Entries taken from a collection
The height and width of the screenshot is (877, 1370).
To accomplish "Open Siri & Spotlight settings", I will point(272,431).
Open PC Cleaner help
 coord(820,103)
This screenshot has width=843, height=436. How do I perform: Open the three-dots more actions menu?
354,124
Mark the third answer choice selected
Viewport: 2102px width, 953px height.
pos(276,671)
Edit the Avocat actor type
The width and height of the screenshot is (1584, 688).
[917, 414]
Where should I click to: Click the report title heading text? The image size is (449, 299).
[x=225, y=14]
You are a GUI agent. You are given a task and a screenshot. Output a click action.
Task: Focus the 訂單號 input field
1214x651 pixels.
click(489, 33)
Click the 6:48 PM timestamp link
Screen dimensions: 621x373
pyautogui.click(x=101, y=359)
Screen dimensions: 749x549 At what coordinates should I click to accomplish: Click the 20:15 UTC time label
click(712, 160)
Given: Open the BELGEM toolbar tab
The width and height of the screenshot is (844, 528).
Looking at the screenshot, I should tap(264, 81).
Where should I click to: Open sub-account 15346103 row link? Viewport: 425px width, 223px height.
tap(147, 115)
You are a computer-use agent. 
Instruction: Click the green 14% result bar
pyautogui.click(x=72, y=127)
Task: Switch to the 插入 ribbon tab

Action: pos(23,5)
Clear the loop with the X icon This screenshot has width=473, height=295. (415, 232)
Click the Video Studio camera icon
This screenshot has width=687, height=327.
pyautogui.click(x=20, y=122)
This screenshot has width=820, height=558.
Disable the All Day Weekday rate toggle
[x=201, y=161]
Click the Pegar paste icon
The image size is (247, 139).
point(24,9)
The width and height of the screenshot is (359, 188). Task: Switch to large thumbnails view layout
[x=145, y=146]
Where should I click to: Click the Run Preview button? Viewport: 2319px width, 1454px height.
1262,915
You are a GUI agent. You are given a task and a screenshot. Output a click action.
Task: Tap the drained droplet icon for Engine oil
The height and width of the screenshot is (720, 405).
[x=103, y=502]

TASK: Lay out the records above as a Markdown table with the columns Row and Line, numbering each line. Include everything from the line containing "This screenshot has width=820, height=558." down to the end of the records, and skip any blank lines.

THE SOLUTION:
| Row | Line |
|---|---|
| 1 | This screenshot has width=820, height=558. |
| 2 | Disable the All Day Weekday rate toggle |
| 3 | [x=201, y=161] |
| 4 | Click the Pegar paste icon |
| 5 | The image size is (247, 139). |
| 6 | point(24,9) |
| 7 | The width and height of the screenshot is (359, 188). Task: Switch to large thumbnails view layout |
| 8 | [x=145, y=146] |
| 9 | Where should I click to: Click the Run Preview button? Viewport: 2319px width, 1454px height. |
| 10 | 1262,915 |
| 11 | You are a GUI agent. You are given a task and a screenshot. Output a click action. |
| 12 | Task: Tap the drained droplet icon for Engine oil |
| 13 | The height and width of the screenshot is (720, 405). |
| 14 | [x=103, y=502] |